The bill, HB2454, sponsored by Rep. Eddie Farnsworth, R-Gilbert, also allows prostitutes who have been arrested to claim they were forced as victims into the illicit business. A last-minute amendment is aimed at escort services, requiring them to provide their license information in advertisements and keep proof of age on record for any escort whose services are advertised.
Grant Woods, who served on the Governor’s Human Trafficking Task Force, said there is also going to be an amendment aimed at massage parlors.
The bill, which was the product of the governor’s task force, increases the prison term by 3½ years for pimps who force minors into prostitution. They are already looking at seven to 21 years in prison depending on the circumstances of the crime. The bill allows a customer to be prosecuted if he “should have known” the girl was a minor. And the bill adds sex trafficking and child prostitution to the definition of racketeering, which will allow the state to go after the proceeds of pimps.
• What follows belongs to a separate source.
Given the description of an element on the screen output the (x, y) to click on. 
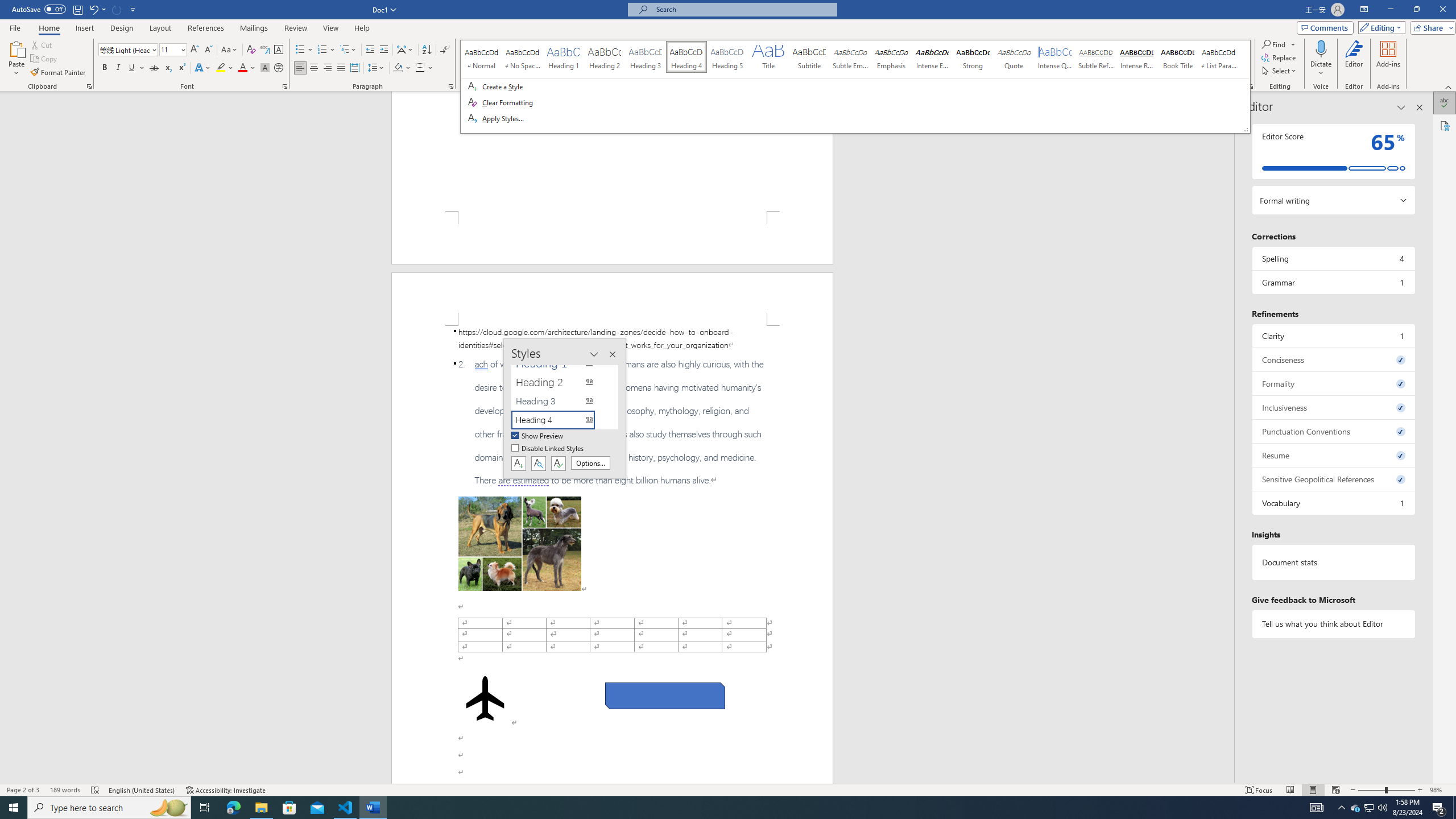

And while lawmakers, prosecutors, former prosecutors and former task force chair Cindy McCain testified about the merits of the bill in committee, a human touch came from Carolyn Jones, a Phoenix woman who escaped the lifestyle of a teenaged prostitute.
Jones, an advocate for Streetlight USA, an organization that combats sex trafficking, said she began the lifestyle as a means of survival. It wore down her will to live and led her to a world of drug abuse.
“You end up watching your sisters die on the streets of Phoenix,” Jones said.
Lawmakers said they were touched by Jones’ courage and story and they couldn’t help but think of their daughters as she spoke.
“This is not just a bill, this is very personal for all of us who have daughters,” said Rep. Ethan Orr, a Tucson Republican.